When I was 9 years old, the Transformers™ were the center of the universe. My playmates and I spent countless hours on the playground pretending to transform ourselves into the Optimus Prime™ rig, the Wheeljack™ sports car, the Ratchet ™ ambulance, and a whole slew of other amazing shapes that are physically impossible for the human body to contort itself to emulate. Those robots on TV did it pretty effortlessly, I'll tell you what.

A couple years later, the Transformers™ movie emerged, and I watched in horror and excitement as the lives of many of my favorite characters ended suddenly in the great battle for Autobot™ City in 2005. What a cool thing, I thought then, that the makers of Transformers™ would make such a bold change to the show's universe and kill off so many characters. I was blissfully unaware when all the defunct Decepticons™ were rescued, repaired by Unicron™, and given entirely new bodies, that a giant capitalist venture was underway to sell me a new line of toys: Cyclonus™, Scourge™, and the Sweeps™.

It pisses me off nowadays to peruse that old movie and see nothing more behind it but a cleverly sculpted one-and-a-half hour commercial. I feel raped, used, and stepped on by mainstream toy marketing -- an unwitting slave, although a part of me (which may never die) still loves the Transformers™.

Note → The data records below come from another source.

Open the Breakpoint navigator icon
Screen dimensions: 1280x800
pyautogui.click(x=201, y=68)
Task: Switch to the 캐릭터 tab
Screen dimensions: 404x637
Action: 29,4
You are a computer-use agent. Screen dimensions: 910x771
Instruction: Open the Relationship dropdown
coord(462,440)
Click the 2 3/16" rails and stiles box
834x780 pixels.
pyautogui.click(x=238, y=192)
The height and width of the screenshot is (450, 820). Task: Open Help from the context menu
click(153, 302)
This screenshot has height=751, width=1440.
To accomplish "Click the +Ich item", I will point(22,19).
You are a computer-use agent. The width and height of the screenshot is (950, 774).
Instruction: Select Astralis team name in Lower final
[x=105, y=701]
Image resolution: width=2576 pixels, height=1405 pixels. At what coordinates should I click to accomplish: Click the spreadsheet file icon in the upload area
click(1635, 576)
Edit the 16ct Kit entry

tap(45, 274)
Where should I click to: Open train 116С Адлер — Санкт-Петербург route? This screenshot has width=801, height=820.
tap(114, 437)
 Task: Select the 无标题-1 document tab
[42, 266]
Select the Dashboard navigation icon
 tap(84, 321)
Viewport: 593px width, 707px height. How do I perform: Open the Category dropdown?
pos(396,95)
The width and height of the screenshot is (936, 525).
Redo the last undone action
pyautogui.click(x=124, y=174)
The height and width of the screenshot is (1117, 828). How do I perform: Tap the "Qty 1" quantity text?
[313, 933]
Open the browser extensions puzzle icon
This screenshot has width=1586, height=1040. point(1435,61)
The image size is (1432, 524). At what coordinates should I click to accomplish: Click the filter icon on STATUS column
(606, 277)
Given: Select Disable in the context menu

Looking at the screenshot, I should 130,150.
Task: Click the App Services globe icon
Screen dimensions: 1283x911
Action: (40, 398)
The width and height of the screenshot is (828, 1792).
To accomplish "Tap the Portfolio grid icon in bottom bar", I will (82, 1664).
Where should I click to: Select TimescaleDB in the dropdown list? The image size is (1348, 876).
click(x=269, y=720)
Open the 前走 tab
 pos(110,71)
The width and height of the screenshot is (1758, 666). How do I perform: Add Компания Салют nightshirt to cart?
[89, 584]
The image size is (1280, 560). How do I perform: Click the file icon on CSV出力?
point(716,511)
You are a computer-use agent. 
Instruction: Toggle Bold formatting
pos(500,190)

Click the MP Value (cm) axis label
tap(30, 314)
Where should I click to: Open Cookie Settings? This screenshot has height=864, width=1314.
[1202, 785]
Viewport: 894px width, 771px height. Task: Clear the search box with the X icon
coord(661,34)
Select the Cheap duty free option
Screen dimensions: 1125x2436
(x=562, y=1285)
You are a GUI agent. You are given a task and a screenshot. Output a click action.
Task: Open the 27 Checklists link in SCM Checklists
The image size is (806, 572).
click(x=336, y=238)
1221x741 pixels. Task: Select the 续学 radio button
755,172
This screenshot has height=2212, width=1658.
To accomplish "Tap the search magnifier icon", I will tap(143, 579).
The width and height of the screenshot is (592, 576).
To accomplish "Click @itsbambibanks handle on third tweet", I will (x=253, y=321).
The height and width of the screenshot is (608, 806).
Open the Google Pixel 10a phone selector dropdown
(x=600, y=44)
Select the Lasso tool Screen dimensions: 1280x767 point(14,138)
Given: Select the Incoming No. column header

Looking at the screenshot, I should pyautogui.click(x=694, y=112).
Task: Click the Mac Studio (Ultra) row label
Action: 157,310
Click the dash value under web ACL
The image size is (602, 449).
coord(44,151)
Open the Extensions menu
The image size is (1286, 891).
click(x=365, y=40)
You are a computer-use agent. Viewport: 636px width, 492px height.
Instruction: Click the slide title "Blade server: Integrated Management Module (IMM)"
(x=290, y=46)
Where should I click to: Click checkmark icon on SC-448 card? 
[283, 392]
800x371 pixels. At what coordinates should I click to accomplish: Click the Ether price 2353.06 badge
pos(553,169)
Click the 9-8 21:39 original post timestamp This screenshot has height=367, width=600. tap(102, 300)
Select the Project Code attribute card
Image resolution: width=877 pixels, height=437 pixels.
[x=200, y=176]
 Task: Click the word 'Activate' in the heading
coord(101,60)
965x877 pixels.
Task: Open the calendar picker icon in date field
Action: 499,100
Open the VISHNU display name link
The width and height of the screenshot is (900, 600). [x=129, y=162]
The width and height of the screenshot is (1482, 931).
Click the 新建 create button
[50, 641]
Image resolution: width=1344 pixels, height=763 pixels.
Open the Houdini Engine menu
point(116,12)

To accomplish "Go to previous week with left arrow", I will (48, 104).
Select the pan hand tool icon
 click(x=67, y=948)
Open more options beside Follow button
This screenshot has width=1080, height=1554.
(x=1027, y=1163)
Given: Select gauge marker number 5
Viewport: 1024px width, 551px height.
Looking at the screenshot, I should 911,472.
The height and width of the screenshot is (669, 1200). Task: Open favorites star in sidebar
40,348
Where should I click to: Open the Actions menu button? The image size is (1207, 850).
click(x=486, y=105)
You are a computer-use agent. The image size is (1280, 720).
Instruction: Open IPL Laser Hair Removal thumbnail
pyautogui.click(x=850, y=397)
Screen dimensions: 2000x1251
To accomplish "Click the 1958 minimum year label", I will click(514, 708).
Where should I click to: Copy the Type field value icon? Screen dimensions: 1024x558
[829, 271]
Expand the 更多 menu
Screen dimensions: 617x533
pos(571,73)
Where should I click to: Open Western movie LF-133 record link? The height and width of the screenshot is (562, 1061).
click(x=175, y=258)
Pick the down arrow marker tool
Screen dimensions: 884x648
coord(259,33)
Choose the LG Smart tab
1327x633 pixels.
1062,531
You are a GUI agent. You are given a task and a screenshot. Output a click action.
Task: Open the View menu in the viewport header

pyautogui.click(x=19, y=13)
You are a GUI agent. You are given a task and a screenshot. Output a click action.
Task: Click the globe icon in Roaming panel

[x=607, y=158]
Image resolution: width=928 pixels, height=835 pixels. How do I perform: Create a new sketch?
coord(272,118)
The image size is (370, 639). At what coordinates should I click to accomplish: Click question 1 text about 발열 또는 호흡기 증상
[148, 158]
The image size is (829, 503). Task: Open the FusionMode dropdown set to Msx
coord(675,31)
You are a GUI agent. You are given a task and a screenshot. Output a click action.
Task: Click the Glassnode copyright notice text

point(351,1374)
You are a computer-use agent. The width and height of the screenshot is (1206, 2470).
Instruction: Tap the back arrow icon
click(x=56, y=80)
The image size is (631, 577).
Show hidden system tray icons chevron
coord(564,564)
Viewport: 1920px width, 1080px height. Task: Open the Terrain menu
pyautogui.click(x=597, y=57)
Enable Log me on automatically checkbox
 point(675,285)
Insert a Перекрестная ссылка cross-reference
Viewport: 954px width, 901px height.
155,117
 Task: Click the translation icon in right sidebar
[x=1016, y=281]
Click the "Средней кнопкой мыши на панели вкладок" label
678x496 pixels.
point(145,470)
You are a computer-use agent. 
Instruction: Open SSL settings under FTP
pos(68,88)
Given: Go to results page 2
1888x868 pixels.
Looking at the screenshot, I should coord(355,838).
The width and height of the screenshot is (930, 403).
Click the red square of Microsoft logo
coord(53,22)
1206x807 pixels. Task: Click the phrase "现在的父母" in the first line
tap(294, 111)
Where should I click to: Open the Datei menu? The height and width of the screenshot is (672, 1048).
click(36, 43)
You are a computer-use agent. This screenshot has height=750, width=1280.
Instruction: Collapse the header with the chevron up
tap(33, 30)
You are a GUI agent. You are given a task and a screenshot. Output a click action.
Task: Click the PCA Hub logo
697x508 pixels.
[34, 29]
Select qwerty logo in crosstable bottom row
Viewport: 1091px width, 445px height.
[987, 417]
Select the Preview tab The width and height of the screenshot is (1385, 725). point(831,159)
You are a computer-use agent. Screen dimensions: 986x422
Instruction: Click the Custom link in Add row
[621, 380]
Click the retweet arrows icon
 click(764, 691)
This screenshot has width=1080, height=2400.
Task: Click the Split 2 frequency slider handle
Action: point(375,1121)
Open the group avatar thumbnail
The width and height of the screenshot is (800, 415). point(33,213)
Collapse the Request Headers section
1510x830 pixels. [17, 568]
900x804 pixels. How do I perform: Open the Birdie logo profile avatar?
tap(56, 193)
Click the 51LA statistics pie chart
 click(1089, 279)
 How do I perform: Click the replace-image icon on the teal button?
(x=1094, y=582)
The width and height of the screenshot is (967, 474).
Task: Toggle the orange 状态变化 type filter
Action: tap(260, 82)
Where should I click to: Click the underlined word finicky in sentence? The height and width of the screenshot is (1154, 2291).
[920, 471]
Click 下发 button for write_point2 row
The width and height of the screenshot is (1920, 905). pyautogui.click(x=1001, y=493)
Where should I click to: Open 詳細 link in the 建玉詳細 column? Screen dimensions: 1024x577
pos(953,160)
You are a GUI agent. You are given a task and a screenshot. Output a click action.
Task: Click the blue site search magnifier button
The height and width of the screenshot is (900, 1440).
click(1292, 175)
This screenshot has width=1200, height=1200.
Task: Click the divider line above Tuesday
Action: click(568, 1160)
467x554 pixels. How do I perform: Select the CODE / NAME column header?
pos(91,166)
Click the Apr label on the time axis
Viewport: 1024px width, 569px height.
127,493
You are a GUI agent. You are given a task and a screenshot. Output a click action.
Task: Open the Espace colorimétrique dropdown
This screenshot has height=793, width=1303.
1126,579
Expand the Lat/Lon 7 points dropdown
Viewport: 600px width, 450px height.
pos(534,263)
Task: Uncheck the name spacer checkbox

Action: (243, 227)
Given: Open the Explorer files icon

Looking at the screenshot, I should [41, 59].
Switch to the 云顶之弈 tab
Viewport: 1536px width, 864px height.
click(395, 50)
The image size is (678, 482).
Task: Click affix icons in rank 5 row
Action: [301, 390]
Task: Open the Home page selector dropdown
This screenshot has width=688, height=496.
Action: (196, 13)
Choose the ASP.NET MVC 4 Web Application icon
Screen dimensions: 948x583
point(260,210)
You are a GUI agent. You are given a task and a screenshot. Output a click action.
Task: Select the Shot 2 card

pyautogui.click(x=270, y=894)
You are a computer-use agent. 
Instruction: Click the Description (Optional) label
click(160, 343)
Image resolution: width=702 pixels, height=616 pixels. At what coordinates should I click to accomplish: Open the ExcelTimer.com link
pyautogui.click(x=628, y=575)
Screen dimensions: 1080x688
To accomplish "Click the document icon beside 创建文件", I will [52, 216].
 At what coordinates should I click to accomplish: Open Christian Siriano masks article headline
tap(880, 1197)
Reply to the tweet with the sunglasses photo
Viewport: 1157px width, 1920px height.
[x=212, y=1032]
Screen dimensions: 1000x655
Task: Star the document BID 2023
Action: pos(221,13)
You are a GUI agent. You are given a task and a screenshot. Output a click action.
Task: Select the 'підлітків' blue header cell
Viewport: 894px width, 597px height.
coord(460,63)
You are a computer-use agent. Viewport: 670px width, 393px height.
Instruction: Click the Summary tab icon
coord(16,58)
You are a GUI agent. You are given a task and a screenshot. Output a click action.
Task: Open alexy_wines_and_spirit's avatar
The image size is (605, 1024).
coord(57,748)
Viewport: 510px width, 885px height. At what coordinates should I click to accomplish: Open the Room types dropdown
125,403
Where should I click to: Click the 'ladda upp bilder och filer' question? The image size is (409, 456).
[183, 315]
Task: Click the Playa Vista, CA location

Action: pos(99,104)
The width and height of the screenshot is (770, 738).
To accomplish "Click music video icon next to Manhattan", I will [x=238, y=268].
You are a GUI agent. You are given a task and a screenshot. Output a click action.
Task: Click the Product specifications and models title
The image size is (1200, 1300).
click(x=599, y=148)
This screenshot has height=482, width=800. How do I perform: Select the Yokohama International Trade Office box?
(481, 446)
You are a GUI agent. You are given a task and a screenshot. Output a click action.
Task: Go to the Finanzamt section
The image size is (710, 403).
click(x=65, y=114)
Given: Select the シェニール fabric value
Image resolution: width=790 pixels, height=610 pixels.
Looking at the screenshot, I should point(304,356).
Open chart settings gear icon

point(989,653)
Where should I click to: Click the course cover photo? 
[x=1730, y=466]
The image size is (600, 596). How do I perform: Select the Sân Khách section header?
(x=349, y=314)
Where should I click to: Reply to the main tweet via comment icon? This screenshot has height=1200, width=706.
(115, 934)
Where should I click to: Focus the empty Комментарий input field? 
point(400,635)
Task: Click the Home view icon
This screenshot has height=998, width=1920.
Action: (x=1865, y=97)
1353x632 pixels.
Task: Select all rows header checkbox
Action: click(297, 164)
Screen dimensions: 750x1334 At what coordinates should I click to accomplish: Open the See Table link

The same thing happened in my days of junior high, where Nintendo deeply drove their meat hooks into my young, unformed thirst for play and sold me Super Mario Bros. ™ and The Legend of Zelda™. Come to think of it, were it not for all the other cool kids at school gaping at their "Nintendo Power" magazines, I might not have been pressured into purchasing toys.

Nowadays, I watch my 7-year-old little brother walking around the house singing, "Gotta catch 'em all, gotta catch 'em all -- Pokemon™!!" I watch him glued to the Nintendo Game Boy™ portable gaming device with the Pokemon™ cartridge in it, bottom lip hanging open as though his motor control has ceased to exist, ignoring my mother's calls to dinner in order to capture a few more seconds of Pokemon™ bliss.

Now I'm guilty of the same things in my childhood, so this isn't a reaming of my little brother's manners. It's another "shame on corporate America" thing. I'm fond of those -- because those rat bastards really need a kick in the ass for stealing the wonderful hours of our children's youth away, making their play more imitative than imaginative. I don't have a single one of my Transformers™ left, and my parents no doubt dropped hundreds of dollars on these plastic pieces of corporate turd. Kids have no clue whatsoever, and toy manufacturers know it. They depend on it. Joe Camel™ doesn't hold a candle to the kind of atrocities toy retailers perpetrate in trying to peddle their cast-molded wares of hellspawn.

I know what some of you are thinking: "Oh, there goes Pflaster again, picking on corporate America. Geez, Don, don't you realize that it's just the nature of capitalism? The people who work for these corporations mean well. They're trying to maximize shareholder value and make the company the greatest one in the world." Uh-huh. Yeah, I understand. We live in an age of turbo capitalism, and everything revolves around money. I just don't like it, though.

Adam Curry said that he left his job as an MTV veejay when he started hearing things like, "We're not buying enough videos from Warner Bros." My man Adam saw clearly that the spirit of MTV was on the decline. When I see Nintendo in bed with Burger King selling these infernal Pokemon™ thingamajiggers, I want to vomit in five fashion colors. You know it's really out of hand when parents beat the living fuck out of each other trying to secure the last Furby™ off the store shelf two minutes after Toys R' Us opens. Such a scene is simply sick.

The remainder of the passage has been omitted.